Well, that was what the media reported, but court documents and the Bureau of Alcohol, Tobacco, and Firearms debunked the story:
At a May 1 bail hearing, ATF agent Adam Nesmith seemed to testify that the government had evidence of the five militia members plotting a machine-gun attack on Mexican immigrants in the nearby town of Remlap. Nesmith described a reconnaissance mission the militia allegedly conducted in Remlap and told the judge, “There was a plan to attack a group of Mexicans in the Remlap area with their machine guns.” The judge denied bail, and the alleged backwoods militia machine-gun plot made news across the country. One typical headline the day after the bail hearing read, “Alabamians planned to machine gun Mexicans.”

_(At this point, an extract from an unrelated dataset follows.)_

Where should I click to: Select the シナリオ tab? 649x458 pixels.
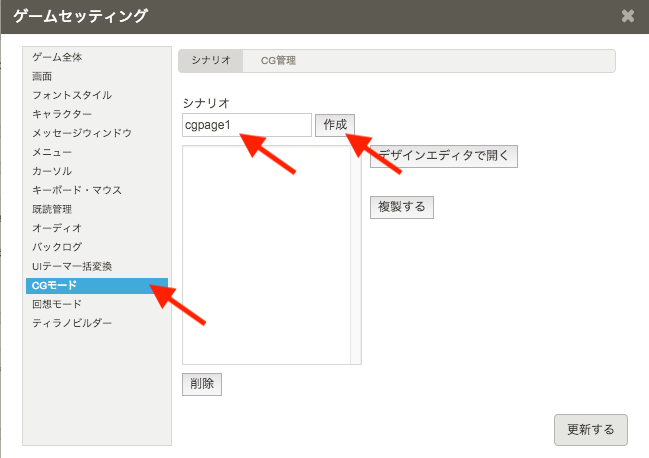pyautogui.click(x=211, y=61)
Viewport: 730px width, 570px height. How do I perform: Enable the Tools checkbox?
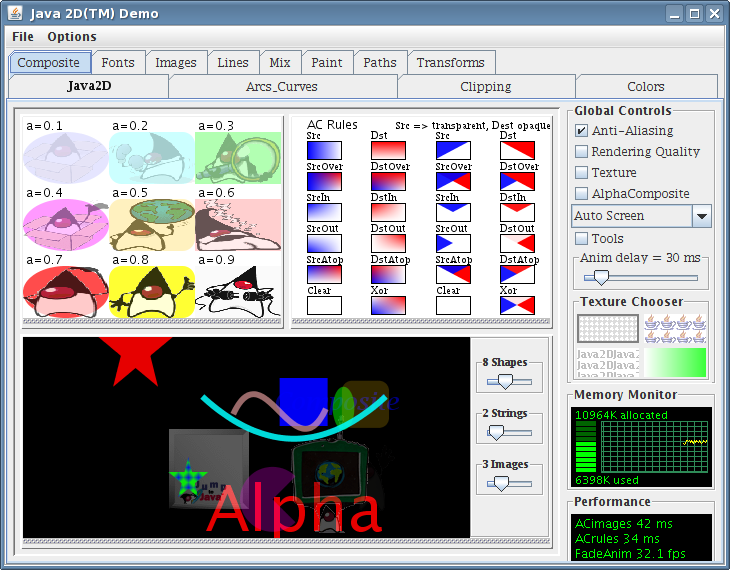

But there is no mention of any specific plan to kill Mexicans in the search warrant affidavits or any other court document related to the Alabama Free Militia defendants, and the ATF says Nesmith’s testimony was misconstrued. [ATF regional director] Cavanaugh told the Intelligence Report that Nesmith did not mean to suggest that the defendants plotted to machine-gun Mexicans. What Nesmith meant to convey, Cavanaugh said, is that the militia members were planning to steal machine guns from Mexicans in Remlap — not to shoot the Mexicans with machine guns. “The purpose of the [reconnaissance] trip described by the agent in the testimony was to go to those Latinos and take their machine guns, which the militia believed them to possess,” Cavanaugh said.
Great work, DHS! They’re quoting debunked wire reports rather than researching the actual cases. Tom continues:
Yet this is one of only two examples cited of racist militia incidents triggered by the immigration debate. And the DHS cites “Open source reporting” as making the allegation. My goodness, other open source reporting debunked it – can’t the DHS analysts even make a phone call to BATFE to confirm this, or buy a subscription to Google? Or do they just believe any damn thing they read it if suits their storyline (hmm, can the Times handle the new competition? Can the Huffington Post?)
The other example cited by DHS doesn’t hold up to scrutiny, either, but read Tom’s post to see why.
Clearly, this is not just a political hit piece designed to invalidate opposition to Barack Obama’s policies, but a shoddy piece of work in every other sense as well.
Update: I had the time wrong initially; it should be 11:30 CT. My apologies.